八味地黄丸は高齢者に最も多く処方される漢方薬で、「高齢者の聖薬」とか「老化予防の名薬」とも呼ばれています。事実、頻尿、精力減退、更年期障害、老人性皮膚掻痒(そうよう)症、前立腺肥大、尿失禁、老人性痴呆、難聴、健忘症など、およそ加齢と老化にまつわるあらゆる病気や症状に適応する処方です。

漢方では、体の若さは「腎」の働きに起因すると考えています。腎が十分に機能していればいつまでも若々しく、機能しなくなると老化すると考えられています。すなわち生命力は腎によって維持されていると考えているのです。

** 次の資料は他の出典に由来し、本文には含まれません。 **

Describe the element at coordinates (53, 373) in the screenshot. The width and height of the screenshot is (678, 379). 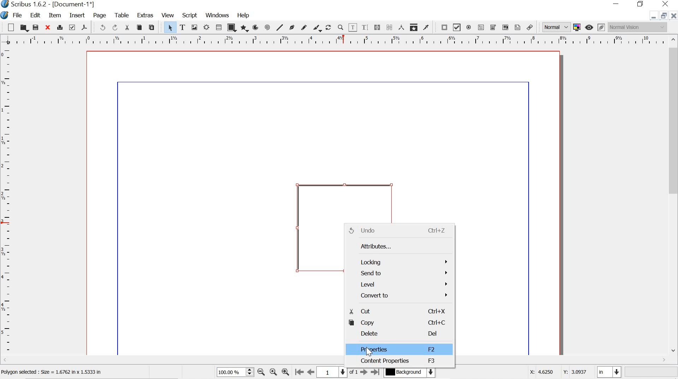
I see `Polygon selected : Size = 1.6762 in x 1.5333 in` at that location.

漢方の「腎」は現代医学でいう腎臓そのものではなく、泌尿系、生殖器系、内分泌系、中枢神経系を含みます。

そして、これら腎全体の機能不足を漢方では、「腎虚」(じんきょ)といいますが、八味地黄丸は弱った腎を強力に補う薬として昔から用いられてきました。別名「八味腎気丸」(はちみじんきがん)とも呼ばれています。八味地黄丸は根本的に若さを取り戻す処方ですから、自信を取り戻す効果もあるといえるでしょう。

しかし八味地黄丸だけに頼らないで下さい。八味地黄丸で腎の補強をしても、日常的に足腰を使わなければ老化は進んでしまいます。なぜなら生殖と成長と老化に関わっている腎は、きちんと働くために食物から摂取する栄養が必要ですし、栄養を腎に定着させるには運動が欠かせないからです。運動の基本は歩くことですから、歩く人は腎が丈夫です。

八味地黄丸の地黄(じおう)の効果

八味地黄丸は8種の生薬で作られる丸剤です。8種の生薬の中で最も重要なのは地黄(じおう)です。地黄については「熟地黄」(じゆくじおう)を用いることになっています。熟地黄は地黄を酒で蒸して、天日で乾かすという作業を9回繰り返しますが、この回数が少ないと胃もたれを起こしやすくなります。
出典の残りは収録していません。